Function have minimum.
To minimize the cost of the box, we need to find the dimensions that minimize the total surface area of the box.
Let's start by finding the surface area of the two square top and bottom pieces. Since the top and bottom are both squares, the area of each square is L^2 square feet.
The volume of the box is given as 20 ft^3, and the height of the box is h feet.

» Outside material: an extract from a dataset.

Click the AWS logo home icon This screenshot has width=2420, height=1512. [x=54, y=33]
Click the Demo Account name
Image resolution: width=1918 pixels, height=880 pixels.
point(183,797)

Therefore, the equation for the volume of the box is L^2 * h = 20.
To minimize the cost, we need to find the dimensions that minimize the total surface area of the box, which is given by the equation:
Surface Area = 2(L * L) + 4(L * h)
Let's simplify the equation for the surface area:
Surface Area = 2L^2 + 4Lh
Now, let's substitute the value of h from the equation for the volume of the box:
Surface Area = 2L^2 + 4L(20/L^2)
Surface Area = 2L^2 + 80/L
To minimize the surface area, we need to find the value of L that minimizes the above equation. We can find this by taking the derivative of the equation with respect to L, setting it equal to zero and solving for L:
d(Surface Area)/dL = 0
2(2L) - 80/L^2 = 0
4L - 80/L^2 = 0
Multiply both sides by L^2:
4L^3 - 80 = 0
Simplify:
L^3 - 20 = 0
We can solve this cubic equation to find the value of L that minimizes the surface area. However, since the given dimensions should be positive, we can see that L = 20^(1/3) is the positive solution.
Therefore, the dimensions that minimize the cost are L = 20^(1/3) feet for the length of the sides, and L = 20^(1/3) feet for the width of the sides. The height of the box can be found by substituting the value of L into the equation for the volume of the box:
L^2 * h = 20
(20^(1/3))^2 * h = 20
h = 20/(20^(2/3))
h = 20^(1/3)
So, the dimensions that minimize the cost are L = 20^(1/3) feet for the length and width of the sides, and h = 20^(1/3) feet for the height of the box.